Expander Codes

7 Parallel decoding

Definition 31 Simple Parallel Decoding Algorithm

Repeat until no such variable remains: in parallel, flip every variable that is in more unsatisfied than satisfied constraints.

Theorem 32 Theorem 11: correctness of parallel decoding

Let \(B\) be a \((c,d,\alpha ,(3/4+\epsilon )c)\)-expander, for any \(\epsilon {\gt}0\), and let \(\mathcal{P}\) be the code of all even-weight words of length \(d\). Then the simple parallel decoding algorithm corrects any \(\alpha _0 {\lt} \alpha (1+4\epsilon )/2\) fraction of error after \(\log _{1/(1-4\epsilon )}(\alpha _0 n)\) decoding rounds.

Proof

Let \(V\) be the set of corrupt variables in the input, with \(|V| {\lt} \alpha n(1+4\epsilon )/2\). We show that after one round at most \((1-4\epsilon )|V|\) variables are corrupt; iterating then drives the count below \(1\) in \(\log _{1/(1-4\epsilon )}(\alpha _0 n)\) rounds.
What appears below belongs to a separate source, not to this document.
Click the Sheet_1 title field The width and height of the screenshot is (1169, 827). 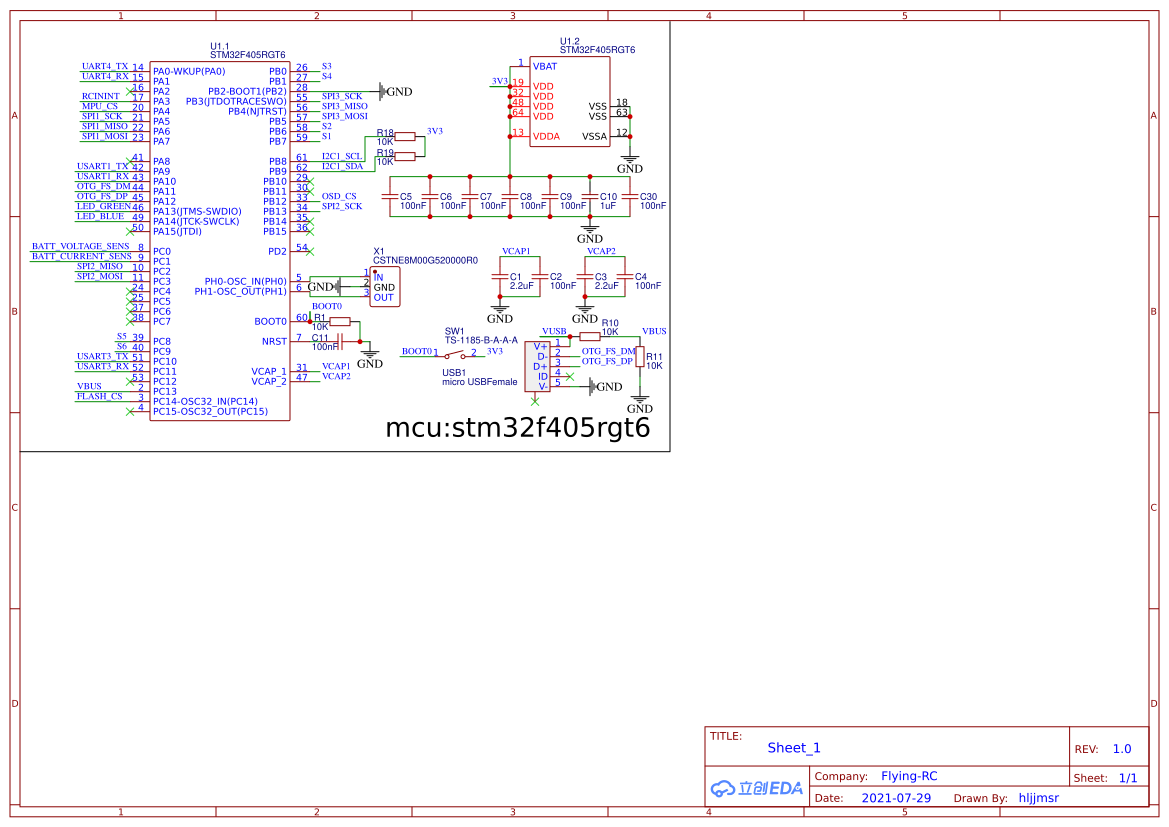(x=794, y=748)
Let \(F\) be the corrupt variables that fail to flip in the round and \(C\) the variables that were uncorrupt but become corrupt (wrongly flipped). After the round the corrupt set is \(F \cup C\). Set \(\delta = 3/4+\epsilon \), the expansion factor, so \(\delta {\gt} 3/4+\epsilon \).

Step 1: \(|V \cup C| {\lt} \alpha n\). Suppose not; take a subset \(C' \subseteq C\) with \(|V\cup C'| = \alpha n\). By expansion, \(|N(V\cup C')| \ge (3/4+\epsilon )c\alpha n\). On the other hand every variable in \(C\) has at most \(c/2\) neighbours that are not neighbours of \(V\) (else it would not have been flipped toward corruption), so \(|N(V\cup C')| \le \delta c|V| + c(\alpha n - |V|)/2\). Combining, \(|V| \ge \alpha n(1+4\epsilon )/(4\delta -2)\); since \(\delta \le 1\) this contradicts \(|V| {\lt} \alpha n(1+4\epsilon )/2\). Hence \(|V\cup C| {\lt} \alpha n\).

Step 2: bounding the surviving corrupt set. Since \(|V\cup C| {\lt} \alpha n\), by expansion

\[ (3/4+\epsilon )c\, (|V|+|C|) \le |N(V\cup C)| \le \delta c|V| + (c/2)|C|. \tag {2} \]

Each variable in \(F\) shares at least half of its \(c\) edges with other corrupt variables (it failed to flip), so each variable of \(F\) accounts for at most \((3/4)c\) neighbours, and each variable of \(V\setminus F\) for at most \(c\); hence

\[ \delta c|V| \le (3/4)c|F| + c(|V|-|F|) = c\bigl(|V|-|F|/4\bigr). \]

Substituting into (2) gives \((3/4+\epsilon )(|V|+|C|) \le |V| - |F|/4 + |C|/2\), i.e.

\[ |V|(1-4\epsilon ) \ge |F| + (1+4\epsilon )|C| \ge |F\cup C|. \]

Thus the number of corrupt variables drops to at most \((1-4\epsilon )|V|\) each round, proving the claim.

Proposition 33 Proposition 12: parallel decoding as a circuit

For \(c\) and \(d\) constant, the simple parallel decoding algorithm can be implemented as a Boolean circuit of size \(O(n\log n)\) and depth \(O(\log n)\).

Proof

Each parallel decoding round is implementable in linear size and constant depth: computing which constraints are unsatisfied is a constant number of layers of xor gates (each constraint has \(d\) inputs, \(d\) constant), and deciding whether a given variable should flip is a majority of a constant number of inputs (the variable’s \(c\) constraints, \(c\) constant). By Theorem 32 there are \(O(\log n)\) rounds, so stacking the rounds gives total size \(O(n\log n)\) and depth \(O(\log n)\).